Supuestamente había quedado atrás su deseo de ser escuchado, ¿no
es así? ¿O quizá sólo quería que lo escuchara Amel? Porque ambos
provenían del mismo lugar.
—No lo sé—contestó encogiéndose
ligeramente de hombros—. Realmente no lo sé—reafirmó—. Creo
que aún me llamas poderosamente la atención y es inevitable que
esté aquí.
—Ya no creo en tus mentiras—confesé
sintiendo que al fin podía mover más de un par de músculos.
—Es una pena—sonrió con una
amabilidad siniestra mientras se apartaba unos pasos.

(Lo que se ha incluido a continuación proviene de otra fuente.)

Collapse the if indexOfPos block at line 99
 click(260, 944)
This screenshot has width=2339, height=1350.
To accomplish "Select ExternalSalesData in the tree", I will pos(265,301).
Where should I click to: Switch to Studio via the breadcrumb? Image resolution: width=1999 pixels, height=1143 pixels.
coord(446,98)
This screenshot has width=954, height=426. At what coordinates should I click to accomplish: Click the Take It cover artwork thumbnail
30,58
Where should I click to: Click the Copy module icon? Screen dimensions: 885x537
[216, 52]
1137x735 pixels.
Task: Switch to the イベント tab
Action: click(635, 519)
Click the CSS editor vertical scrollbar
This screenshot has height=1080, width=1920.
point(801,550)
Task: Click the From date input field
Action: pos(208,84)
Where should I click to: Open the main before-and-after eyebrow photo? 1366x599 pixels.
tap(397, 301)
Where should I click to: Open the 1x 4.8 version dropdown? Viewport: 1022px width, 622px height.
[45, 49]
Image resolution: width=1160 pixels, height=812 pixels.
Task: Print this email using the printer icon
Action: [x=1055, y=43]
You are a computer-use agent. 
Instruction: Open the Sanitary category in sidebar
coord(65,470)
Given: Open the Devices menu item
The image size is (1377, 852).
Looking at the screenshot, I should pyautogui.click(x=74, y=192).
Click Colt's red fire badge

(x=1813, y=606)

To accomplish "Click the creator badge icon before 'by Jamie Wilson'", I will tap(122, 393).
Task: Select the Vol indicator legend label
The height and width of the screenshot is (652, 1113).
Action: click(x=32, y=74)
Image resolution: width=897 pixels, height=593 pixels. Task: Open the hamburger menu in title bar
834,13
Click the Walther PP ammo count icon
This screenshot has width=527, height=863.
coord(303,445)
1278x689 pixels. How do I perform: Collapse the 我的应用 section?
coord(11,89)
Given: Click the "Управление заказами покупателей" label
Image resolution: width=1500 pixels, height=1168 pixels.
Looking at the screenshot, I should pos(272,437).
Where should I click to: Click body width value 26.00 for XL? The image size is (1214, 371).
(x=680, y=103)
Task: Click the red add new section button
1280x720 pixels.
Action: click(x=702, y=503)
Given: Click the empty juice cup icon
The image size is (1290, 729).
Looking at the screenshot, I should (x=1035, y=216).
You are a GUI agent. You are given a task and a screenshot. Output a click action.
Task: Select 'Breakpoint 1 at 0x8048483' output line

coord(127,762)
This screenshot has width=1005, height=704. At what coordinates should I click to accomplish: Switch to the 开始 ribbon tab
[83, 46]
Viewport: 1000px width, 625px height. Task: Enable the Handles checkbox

—Cielo, Infierno o Tierra son lo
mismo—dije.
—Es posible—contestó tras una
larga carcajada—. Nadie dijo que estas tres realidades no
conformaran una sola—dijo guiñándome un ojo para luego darse
media vuelta y empezar a observar las molduras del techo, los cientos
de libros que poseía y la chimenea que permanecía apagada pues aún
no era época de frío—. De hecho, ¿cómo ibas a salir simplemente
subiendo unas escaleras?—preguntó—. No tiene sentido—añadió
dándome por completo la espalda casi al borde del punto más oscuro
de la habitación.
Esa noche me había quedado sin luz y
los generadores no funcionaban. Sólo estaba usando velas y estas se
movían insinuantes creando sombras terribles. Esa oscuridad le daba
a la conversación intimidad y peligrosidad a la vez.
—Que intentes mentirme de nuevo
también carece de sentido—aclaré levantándome de improviso de la
silla para recargarme en la mesa.
—Es posible—susurró.
—No estoy solo. Él está a mi lado.
Él te conoce—por supuesto que hablaba de Amel. Él me lo decía.
Estaba allí agitándose con fuerza diciéndome que era peligroso.
—¿Y vas a creer a un espíritu que
decidió exterminar en varias ocasiones a los vampiros jóvenes?
Ah... ¿acaso creías que las otras Quemas eran cosa improvisada?
Amel te miente, amigo.
Aquello tenía sentido y era obvio que
lo había pensado, pero luego caía en la cuenta que si eso había
ocurrido era porque él no tenía conciencia del todo. Amel no era ya
un peligro. El único peligro era él.
—¡Deja de llamarme amigo!—grité
antes de desplomarme.
Al despertar él no estaba y la mañana
se acercaba. Amel me despertó justo a tiempo para ver el amanecer y
huir a mi escondrijo. Él me había dado golpes demoledores en
aquella aventura junto a él en aquel dichoso infierno, en su Sheol,
donde logré ver mis pecados reflejados en las almas que allí se
acumulaban en un tumulto que deseaban arrancarme la piel a tiras. En
esa época, yo creía que el mundo era salvaje pero me equivocaba.
Había lugares más salvajes que las ciudades, que la guerra interna
que posee cada hombre en este mundo lleno de almas corruptas y
malditas. Me hizo creer en él con toda mi alma; pero los tiempos
cambian y las creencias caen en el olvido. ¿A qué venía ahora?